We can’t stop but begin to crawl from ditch to ditch, brush clump to brush clump, in
and out of half-frozen muddy water.  Blindly I hang on to Littlejohn, do as he does
until I pass out.  As I feel it coming I swear I can hear Kraut voices.  I know I still
hear the firing.
 I wake up too fast and the world goes out of focus.  Caje and Littlejohn are
with me and I feel pain so I’m not dead.
 “We made it, Sarge.”  Littlejohn pats my arm awkwardly, reassuringly.  Caje
agrees, adding, “We made it a couple miles, I figure.  We’re a ways off the road
heading toward Malmedy - a little farm.  This is the chicken coop.”  He smiles and
offers me a bit of milk in a beat-up tin dipper.  It tastes like heaven.
 “Littlejohn found a cow...a very skinny cow,” Caje adds as if needing to
explain the small amount in the cup.
 Both men look exhausted and pale.  We must be a sorry sight.

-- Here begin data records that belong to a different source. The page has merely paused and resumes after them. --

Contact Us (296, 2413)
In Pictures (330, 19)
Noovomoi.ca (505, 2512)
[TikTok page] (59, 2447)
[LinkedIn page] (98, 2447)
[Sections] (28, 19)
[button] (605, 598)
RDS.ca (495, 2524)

 Littlejohn sits next to me, stretching out his long legs, boots touching the
opposite wall of the tiny lean-to.
 “The Krauts didn’t pass this way, Sarge, but we figure they could still be
lookin’ for survivors.  We couldn’t run any more.”  He notices my expression.
“Neither of us could run any more either, Sarge.  It wasn’t just you that stopped us.”

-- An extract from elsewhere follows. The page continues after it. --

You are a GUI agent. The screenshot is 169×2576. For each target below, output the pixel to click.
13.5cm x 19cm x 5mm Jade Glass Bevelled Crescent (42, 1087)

 Caje also sits down and stretches out, rubbing at his wounded shoulder.  His
jacket front is stiff with dried blood.  “When it gets full dark, I’ll sneak up to the
barn over there,” he jerks a thumb in the direction behind us, “and see if I can’t find
a blanket or some food, anything we can use.”
 I lose consciousness or fall into some kind of sleep.  It hits me so fast I only
have time for one thought.  Even if the Krauts don’t find us, we could all still die
here, from cold, or infection....But I know one of us has gotta make it.  One of us
has got to tell what happened here, near Malmedy, Belgium, December 17th, 1944.
We owe it to Doc and to the others and to ourselves.

  *  *  *  *  *
 
 Tuesday, December 19, 1944:

 The corporal crouched down, cautious, rifle ready.  He peered into the tiny
coop.  For the first time that day, the haggard, exhausted GI smiled.

 “Looks like we got 3 live ones here!”